Ally ignores Margie and squares her shoulders toward me. “His strong work ethic is admirable.”
Unpretentious. Confident. Gorgeous. She’s easy to admire.
“What do you do for a living, Hutton?” she asks.
“I’m a financial analyst for Everest Equity.”
“Is that your company?”
“My dad started the company twenty years ago, and when I graduated from UT, I joined him.”
Ally’s eyes sparkle. “I go to the university. I’m getting my master’s in business communications and international relations.” She tugs at the waist of her dress, drawing my eyes to her breasts when they jiggle.
“Impressive,” I say, focusing on her degrees and not her great tits. “What made you choose that path, Ally?”
“Like you, just following in my family’s footpath.”
“Yes, sorry, that’s what I meant.” A tinge of embarrassment colors her cheeks. “I can earn all As in school, but I always mix up idioms.”
Could she be any more endearing?
Margie sighs as if we’re boring her to death. “I didn’t think I’d be listening to talk of idioms on Halloween night.”
“Me neither, but here we are,” I tell her.
She looks me up and down. “Were the stores having a sale on your costume?” Rolling her eyes, she adds, “Perfectly Styled dark hair and cognac eyes. I bet you drive the ladies wild dressed like that.”
“Actually, I drove from Houston to see a band play. I didn’t have time to change after work.”
“Oh.” She furrows her brows. “I thought you were Prince Charming.”
“I guess it comes down to the eye of the beholder,” Ally says, eyes focusing on me.
“Seeing is believing,” I add.
“Well, do you know what we are?” Margie asks.

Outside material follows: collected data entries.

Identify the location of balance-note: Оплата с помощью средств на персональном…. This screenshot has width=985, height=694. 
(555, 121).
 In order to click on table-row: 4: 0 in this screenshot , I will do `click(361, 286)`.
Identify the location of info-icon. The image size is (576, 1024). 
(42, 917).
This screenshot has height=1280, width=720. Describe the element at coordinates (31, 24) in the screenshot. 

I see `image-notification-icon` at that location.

“I do.” Reaching around, I pull the plastic slipper from where I had it tucked into my belt and kneel before Ally. “Cinderella . . . and a wicked stepsister.”
Ally’s hands fly to cover her mouth when it drops open. A smile to rival the sun beams on her face. “What are the chances that we’d meet?”

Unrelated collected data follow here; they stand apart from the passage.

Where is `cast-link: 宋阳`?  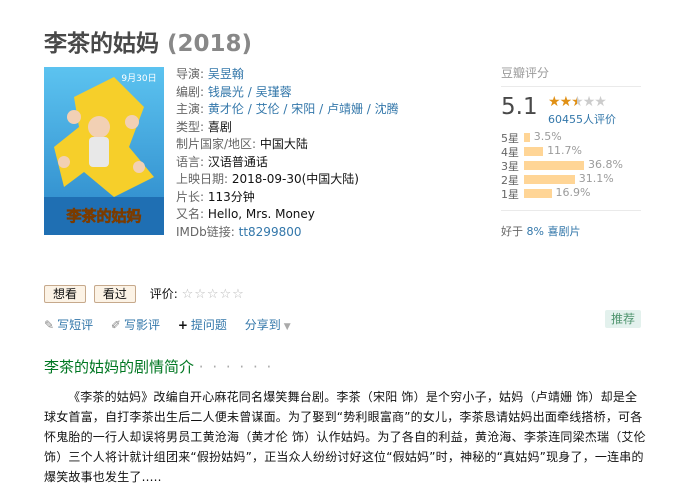 cast-link: 宋阳 is located at coordinates (303, 109).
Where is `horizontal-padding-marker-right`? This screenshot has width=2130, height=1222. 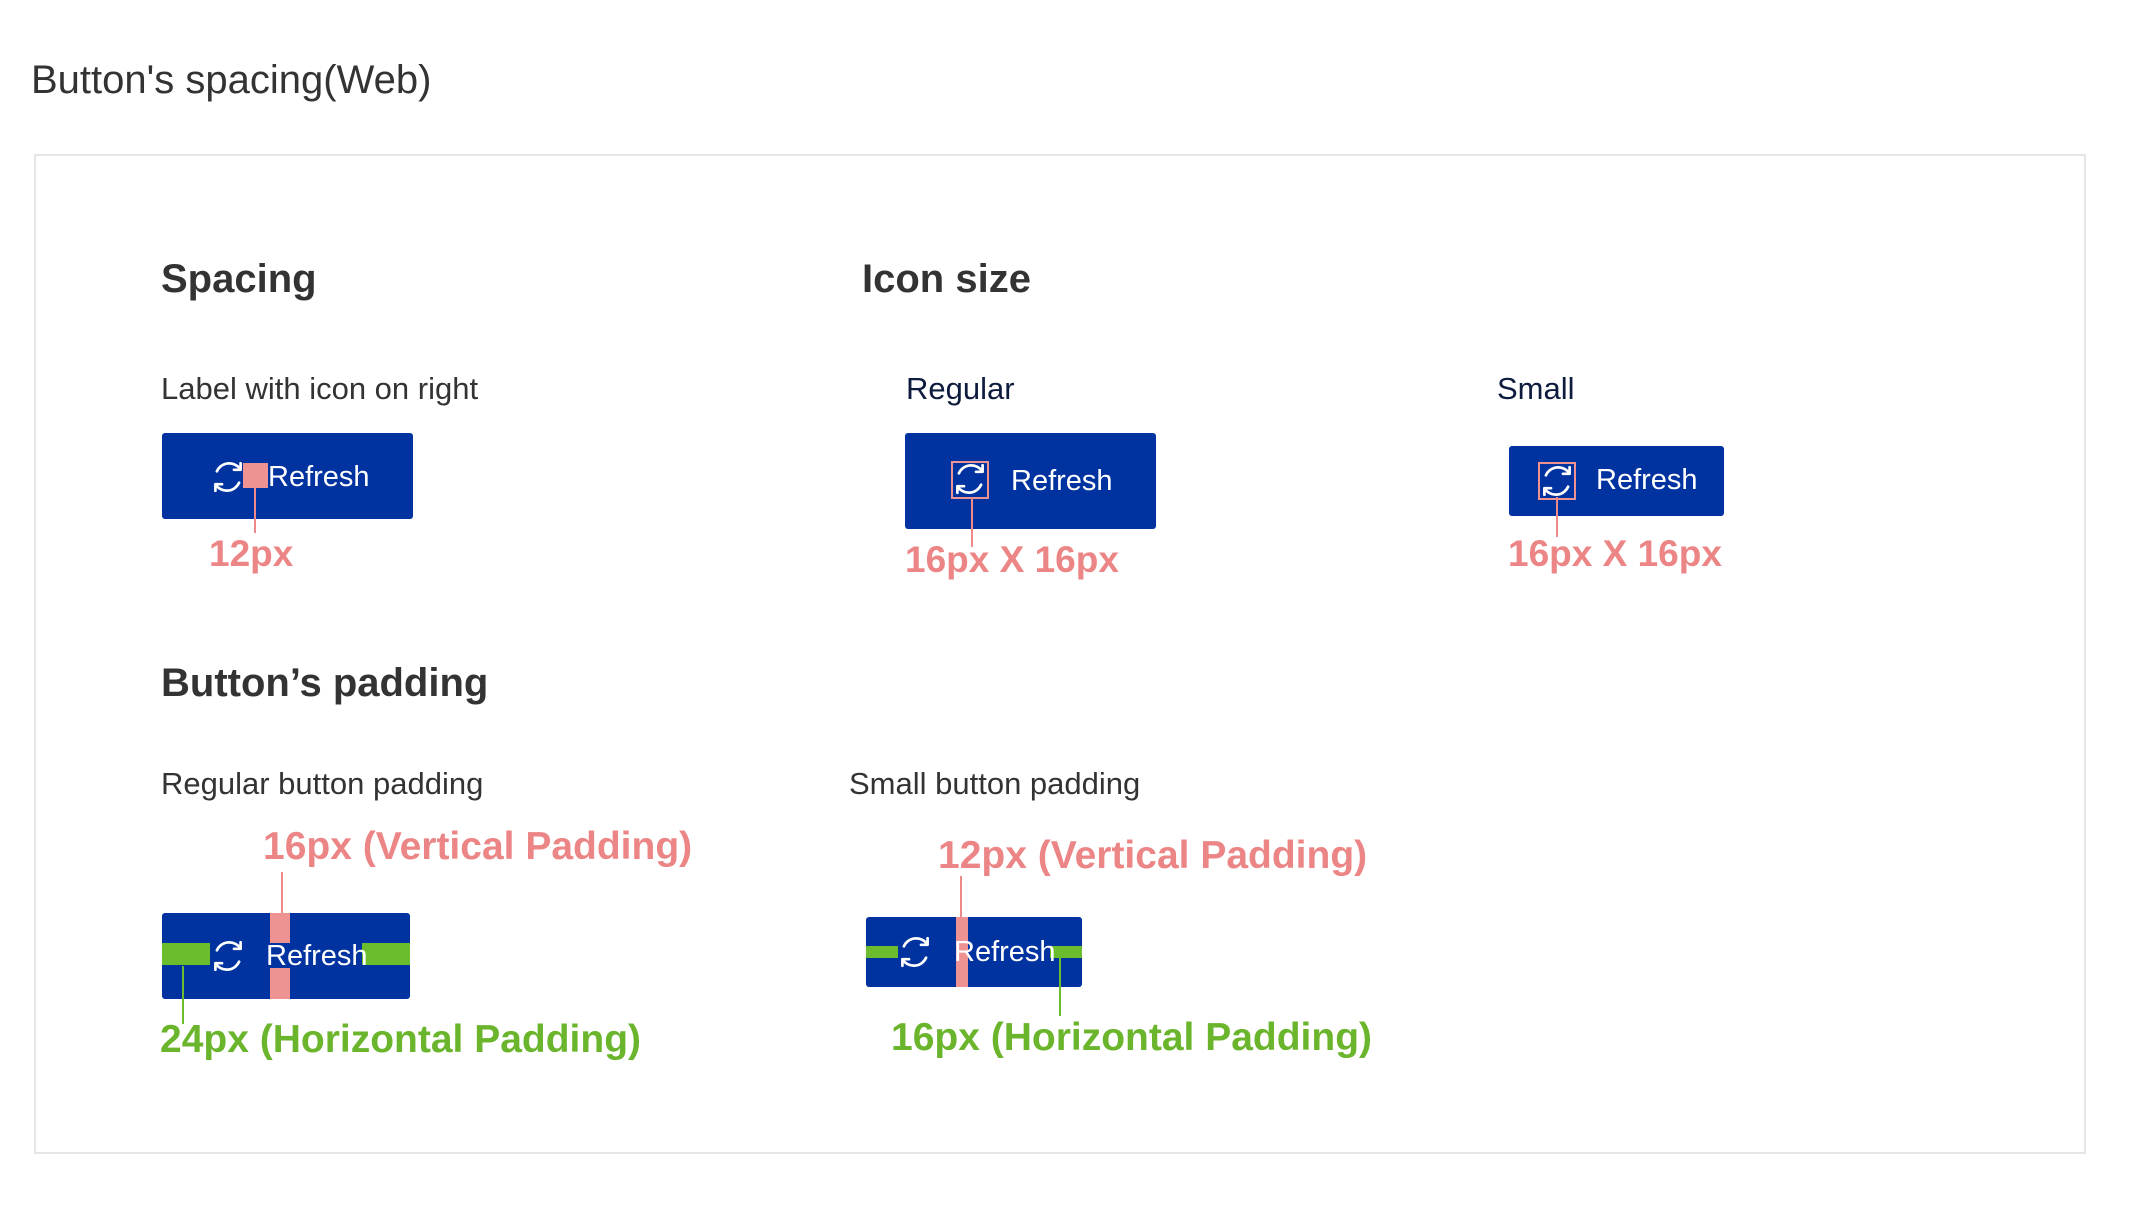 horizontal-padding-marker-right is located at coordinates (386, 954).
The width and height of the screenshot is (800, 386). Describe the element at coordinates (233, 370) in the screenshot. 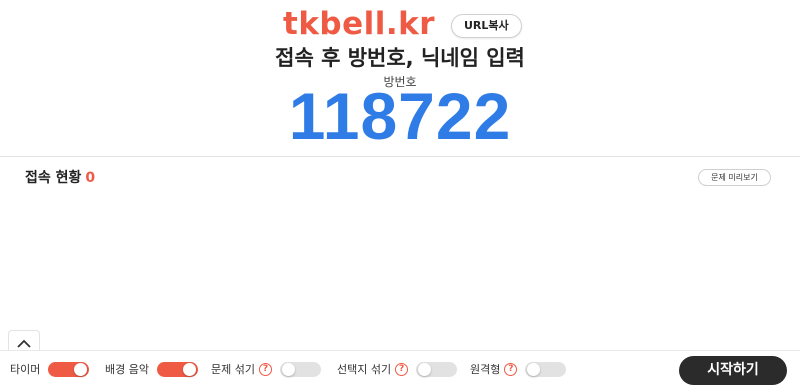

I see `option-label: 문제 섞기` at that location.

“Some might call it destiny.” I’m not really expecting her to put on the fake shoe, but her flat shoe is dropped from her foot, and she points her toes.

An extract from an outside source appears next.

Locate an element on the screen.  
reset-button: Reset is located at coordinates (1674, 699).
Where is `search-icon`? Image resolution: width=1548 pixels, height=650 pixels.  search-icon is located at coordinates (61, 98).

Guess we’re doing this . . . acting out a fairy tale as if it’s real . . . in the middle of a bar.
“If the shoe fits,” I mutter in astonishment.
“Destiny. Indeed.” She rests her hand on my shoulder and slides her shoe back on. Her eyes stay on mine when I stand again. “I think I’ll take that drink now if the offer is still there.”
“It is, but under one condition.”
“What is that?”
“That I can see you again.”
That pretty smile returns. “How do you already know you want to see me again?”
“I don’t know it. I feel it. There’s just something about you.”